Ranges (amplitudes) of isotopic ratios in speleothems, with particular reference to samples from the centre of North America

Authors

  • Derek Ford School of Geography and Geology, McMaster University, Hamilton, ON L8S 4K1

Keywords:

Thermal water speleothems, Vadose speleothems, Uranium isotope ratios, Oxygen and carbon isotope ratios

Abstract

This paper compares unstable and stable isotope ratios measured in a speleothem core from the Nevada desert (the well-known DH 11) with speleothems at the centre of the continent in the Black Hills of South Dakota. All samples grew over most of the past 500,000 y. The thermal calcite in the large Nevadan desert basin displays a range of the initial U ratio (234U/238U0) of only 0.25 and is much enriched in 234U, reflecting selective leaching in a very low energy weathering environment. Similar thermal calcite from a much smaller basin the Black Hills (Wind Cave) is less homogenised (U/U0 range is ~0.5) and less enriched as a consequence of its more vigorous sem-arid weathering environment. Both display glacial-interglacial cyclicity in the ratio. A vadose speleothem from Jewel Cave, Black Hills, has a U/U0 range of 0.75 and many erratic features attributable to rapidly changing local conditions in the overlying tall grass- coniferous forest vegetal transition. O and C stable isotopes are again homogenised in the large Nevada basin: the range is 2.8 ‰ 18O and 1.2 ‰ 13C, encompassing all glacial-interglacial cyclicity. In the Wind Cave thermal calcites the range again is roughly double, an effect of lesser homogenisation taking place in the smaller aquifer.
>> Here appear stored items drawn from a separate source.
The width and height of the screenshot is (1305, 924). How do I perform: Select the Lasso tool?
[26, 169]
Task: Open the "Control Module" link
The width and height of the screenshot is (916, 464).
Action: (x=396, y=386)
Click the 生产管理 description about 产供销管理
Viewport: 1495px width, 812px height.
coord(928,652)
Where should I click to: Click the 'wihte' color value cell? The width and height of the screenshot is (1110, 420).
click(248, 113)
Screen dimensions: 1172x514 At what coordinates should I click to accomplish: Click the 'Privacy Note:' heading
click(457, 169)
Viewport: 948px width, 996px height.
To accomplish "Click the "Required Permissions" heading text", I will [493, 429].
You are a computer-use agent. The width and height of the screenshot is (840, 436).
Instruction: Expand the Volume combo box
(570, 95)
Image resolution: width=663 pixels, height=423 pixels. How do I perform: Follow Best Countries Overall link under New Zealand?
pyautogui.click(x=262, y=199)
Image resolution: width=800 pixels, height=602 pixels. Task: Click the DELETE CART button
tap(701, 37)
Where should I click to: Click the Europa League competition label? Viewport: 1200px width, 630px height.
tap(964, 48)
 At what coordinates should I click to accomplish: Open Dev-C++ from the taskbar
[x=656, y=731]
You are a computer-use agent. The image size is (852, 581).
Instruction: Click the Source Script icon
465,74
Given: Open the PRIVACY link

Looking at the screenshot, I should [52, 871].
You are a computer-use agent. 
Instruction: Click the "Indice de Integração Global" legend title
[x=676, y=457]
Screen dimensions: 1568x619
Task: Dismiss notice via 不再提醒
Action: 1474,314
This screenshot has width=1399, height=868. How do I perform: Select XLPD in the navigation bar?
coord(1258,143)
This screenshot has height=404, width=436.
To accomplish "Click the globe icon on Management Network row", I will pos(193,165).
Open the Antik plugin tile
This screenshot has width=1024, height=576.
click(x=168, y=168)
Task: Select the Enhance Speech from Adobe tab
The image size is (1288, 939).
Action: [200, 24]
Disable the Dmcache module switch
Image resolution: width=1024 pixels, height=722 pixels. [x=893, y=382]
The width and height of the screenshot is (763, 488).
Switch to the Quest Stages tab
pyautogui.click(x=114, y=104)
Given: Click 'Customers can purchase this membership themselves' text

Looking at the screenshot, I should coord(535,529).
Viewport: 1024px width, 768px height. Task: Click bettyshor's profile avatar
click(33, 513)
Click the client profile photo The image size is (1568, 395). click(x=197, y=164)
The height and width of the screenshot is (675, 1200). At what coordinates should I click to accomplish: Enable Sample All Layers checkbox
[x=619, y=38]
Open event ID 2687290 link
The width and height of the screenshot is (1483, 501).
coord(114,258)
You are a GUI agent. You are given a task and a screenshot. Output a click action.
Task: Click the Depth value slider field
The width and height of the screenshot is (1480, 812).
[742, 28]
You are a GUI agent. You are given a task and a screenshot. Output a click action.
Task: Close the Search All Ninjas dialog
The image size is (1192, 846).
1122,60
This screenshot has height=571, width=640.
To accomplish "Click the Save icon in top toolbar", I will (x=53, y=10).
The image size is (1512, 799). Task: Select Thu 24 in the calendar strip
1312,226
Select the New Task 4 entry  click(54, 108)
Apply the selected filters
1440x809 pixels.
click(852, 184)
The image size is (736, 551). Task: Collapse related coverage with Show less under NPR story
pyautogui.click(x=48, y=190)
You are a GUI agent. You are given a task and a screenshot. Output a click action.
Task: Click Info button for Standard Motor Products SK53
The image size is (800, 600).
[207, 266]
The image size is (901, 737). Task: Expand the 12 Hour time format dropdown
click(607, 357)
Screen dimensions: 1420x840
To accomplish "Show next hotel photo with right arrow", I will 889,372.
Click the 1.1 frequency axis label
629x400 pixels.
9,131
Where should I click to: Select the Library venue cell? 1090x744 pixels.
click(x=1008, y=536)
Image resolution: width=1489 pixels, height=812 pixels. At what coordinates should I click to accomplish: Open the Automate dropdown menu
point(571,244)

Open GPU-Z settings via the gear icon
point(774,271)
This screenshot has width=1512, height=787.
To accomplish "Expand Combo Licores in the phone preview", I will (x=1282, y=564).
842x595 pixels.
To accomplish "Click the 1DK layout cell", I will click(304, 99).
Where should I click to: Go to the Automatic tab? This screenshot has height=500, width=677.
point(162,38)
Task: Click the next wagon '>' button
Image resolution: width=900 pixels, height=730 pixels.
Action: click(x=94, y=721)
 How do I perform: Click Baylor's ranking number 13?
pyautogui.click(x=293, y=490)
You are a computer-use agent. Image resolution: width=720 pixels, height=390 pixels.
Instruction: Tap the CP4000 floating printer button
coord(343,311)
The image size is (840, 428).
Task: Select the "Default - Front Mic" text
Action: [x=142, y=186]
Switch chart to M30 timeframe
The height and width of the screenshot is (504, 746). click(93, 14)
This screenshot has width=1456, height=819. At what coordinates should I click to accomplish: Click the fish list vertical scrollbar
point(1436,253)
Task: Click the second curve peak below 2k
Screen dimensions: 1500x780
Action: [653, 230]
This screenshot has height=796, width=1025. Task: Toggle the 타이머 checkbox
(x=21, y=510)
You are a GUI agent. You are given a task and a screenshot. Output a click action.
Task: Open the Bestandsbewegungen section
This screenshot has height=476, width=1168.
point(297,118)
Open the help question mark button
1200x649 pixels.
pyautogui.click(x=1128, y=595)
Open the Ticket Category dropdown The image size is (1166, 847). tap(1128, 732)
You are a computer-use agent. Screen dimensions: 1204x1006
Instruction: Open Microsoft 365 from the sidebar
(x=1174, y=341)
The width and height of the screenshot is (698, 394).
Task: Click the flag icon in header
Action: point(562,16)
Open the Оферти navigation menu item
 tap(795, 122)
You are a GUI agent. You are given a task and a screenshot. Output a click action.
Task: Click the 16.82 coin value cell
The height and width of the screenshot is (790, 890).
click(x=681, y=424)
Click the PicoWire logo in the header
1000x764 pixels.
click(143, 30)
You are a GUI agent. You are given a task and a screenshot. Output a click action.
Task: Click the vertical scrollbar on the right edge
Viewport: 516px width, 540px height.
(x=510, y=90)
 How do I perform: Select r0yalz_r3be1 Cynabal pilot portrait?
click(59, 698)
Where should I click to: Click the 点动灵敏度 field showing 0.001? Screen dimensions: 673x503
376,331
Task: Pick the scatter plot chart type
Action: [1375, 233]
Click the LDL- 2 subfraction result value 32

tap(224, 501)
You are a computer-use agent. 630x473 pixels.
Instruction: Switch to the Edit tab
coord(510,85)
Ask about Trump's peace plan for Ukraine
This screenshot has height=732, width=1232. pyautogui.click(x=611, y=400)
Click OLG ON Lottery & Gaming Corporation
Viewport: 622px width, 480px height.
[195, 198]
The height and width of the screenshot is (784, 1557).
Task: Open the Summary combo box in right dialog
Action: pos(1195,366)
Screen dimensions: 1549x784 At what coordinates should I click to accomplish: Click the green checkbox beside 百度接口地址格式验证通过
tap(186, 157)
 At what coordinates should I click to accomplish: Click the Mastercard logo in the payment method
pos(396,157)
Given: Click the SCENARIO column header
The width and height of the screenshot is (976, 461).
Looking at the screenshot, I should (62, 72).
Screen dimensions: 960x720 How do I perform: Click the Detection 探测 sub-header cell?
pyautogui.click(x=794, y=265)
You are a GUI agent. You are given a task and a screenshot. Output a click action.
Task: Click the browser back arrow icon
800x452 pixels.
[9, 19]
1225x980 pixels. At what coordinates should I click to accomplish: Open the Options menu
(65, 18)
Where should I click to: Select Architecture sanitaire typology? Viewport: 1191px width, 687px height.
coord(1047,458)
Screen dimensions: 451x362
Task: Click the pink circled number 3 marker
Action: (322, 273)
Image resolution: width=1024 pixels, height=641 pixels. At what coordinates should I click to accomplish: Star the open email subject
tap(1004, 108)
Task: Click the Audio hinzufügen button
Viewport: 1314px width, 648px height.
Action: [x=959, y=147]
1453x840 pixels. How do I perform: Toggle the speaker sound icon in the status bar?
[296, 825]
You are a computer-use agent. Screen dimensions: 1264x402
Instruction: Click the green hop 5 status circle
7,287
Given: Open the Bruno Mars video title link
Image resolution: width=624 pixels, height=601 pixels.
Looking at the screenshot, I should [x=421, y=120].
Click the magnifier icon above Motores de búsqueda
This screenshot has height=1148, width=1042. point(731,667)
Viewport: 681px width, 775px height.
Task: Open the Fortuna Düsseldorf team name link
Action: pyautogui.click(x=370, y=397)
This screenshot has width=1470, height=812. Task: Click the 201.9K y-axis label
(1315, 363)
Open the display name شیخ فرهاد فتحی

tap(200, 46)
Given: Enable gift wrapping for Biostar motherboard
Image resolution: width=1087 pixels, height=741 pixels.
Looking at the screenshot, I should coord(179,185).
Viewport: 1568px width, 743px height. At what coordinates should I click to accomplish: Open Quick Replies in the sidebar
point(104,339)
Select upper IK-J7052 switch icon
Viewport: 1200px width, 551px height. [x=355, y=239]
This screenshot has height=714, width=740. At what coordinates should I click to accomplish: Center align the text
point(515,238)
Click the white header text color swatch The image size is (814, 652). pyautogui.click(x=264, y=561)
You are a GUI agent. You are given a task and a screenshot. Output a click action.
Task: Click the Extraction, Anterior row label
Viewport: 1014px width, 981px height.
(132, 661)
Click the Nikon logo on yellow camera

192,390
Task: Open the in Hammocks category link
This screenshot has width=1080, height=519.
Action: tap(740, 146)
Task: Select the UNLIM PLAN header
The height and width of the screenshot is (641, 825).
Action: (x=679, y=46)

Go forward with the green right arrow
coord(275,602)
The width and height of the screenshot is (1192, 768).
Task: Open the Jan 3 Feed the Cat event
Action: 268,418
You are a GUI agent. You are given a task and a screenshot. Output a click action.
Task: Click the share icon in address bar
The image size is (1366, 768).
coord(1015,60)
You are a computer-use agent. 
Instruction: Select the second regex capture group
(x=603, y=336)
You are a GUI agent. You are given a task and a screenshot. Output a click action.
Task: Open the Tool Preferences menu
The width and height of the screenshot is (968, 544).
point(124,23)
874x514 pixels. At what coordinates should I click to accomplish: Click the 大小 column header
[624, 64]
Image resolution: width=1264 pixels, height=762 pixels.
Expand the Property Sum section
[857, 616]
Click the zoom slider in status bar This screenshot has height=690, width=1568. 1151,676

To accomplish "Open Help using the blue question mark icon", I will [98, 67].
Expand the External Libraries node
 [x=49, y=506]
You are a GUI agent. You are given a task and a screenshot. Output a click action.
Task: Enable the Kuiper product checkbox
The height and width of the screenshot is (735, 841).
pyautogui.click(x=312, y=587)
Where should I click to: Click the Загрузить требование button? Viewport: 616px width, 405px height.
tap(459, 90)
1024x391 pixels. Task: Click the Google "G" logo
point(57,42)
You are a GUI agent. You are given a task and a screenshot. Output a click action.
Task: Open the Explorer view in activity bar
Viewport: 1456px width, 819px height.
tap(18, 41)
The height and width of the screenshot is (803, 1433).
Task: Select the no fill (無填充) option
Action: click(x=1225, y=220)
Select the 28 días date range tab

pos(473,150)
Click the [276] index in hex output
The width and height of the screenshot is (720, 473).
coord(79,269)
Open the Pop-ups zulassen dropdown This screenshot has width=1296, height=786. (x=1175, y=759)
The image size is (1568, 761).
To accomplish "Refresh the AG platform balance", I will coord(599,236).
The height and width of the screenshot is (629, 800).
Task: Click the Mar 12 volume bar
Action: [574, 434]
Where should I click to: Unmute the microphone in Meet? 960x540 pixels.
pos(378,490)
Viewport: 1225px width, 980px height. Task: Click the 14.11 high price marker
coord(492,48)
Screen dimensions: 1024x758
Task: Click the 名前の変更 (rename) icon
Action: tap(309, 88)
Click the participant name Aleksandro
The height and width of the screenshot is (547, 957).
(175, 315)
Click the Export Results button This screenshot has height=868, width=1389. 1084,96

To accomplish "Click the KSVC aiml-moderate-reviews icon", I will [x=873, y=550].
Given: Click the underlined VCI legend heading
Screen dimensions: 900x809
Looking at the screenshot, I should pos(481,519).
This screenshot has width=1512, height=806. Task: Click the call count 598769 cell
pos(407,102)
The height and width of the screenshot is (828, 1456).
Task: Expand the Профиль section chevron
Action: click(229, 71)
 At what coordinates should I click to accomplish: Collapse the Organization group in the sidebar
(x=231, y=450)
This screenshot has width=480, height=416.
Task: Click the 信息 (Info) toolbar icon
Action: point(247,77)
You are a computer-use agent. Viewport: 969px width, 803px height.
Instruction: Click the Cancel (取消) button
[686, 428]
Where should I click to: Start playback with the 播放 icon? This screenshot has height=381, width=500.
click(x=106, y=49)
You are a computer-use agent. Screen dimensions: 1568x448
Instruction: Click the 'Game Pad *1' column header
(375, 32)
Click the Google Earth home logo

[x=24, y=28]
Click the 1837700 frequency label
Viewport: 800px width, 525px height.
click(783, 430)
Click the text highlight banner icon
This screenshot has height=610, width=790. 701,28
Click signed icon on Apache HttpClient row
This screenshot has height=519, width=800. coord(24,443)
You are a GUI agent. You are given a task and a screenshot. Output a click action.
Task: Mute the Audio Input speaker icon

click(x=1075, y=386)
There is also a perturbation of the signals of ~100 ky duration that may have been caused by release of deep CO2. 18O and 13C measurements in the Jewel Cave vadose sample form a broad envelope that encloses the Black Hills thermal calcite data, indicating that the full range, glacial – interglacial, of speleothem 18O was probably 10 ‰ here in the centre of the continent, which may be compared to 1.2 ‰ estimated at the sources of the precipitation in the Gulf and Caribbean. 13C of the vadose speleothem ranged 7.0 ‰ in the Black Hills, oscillating between moderate and very low (desert-like) levels of soil CO2 activity.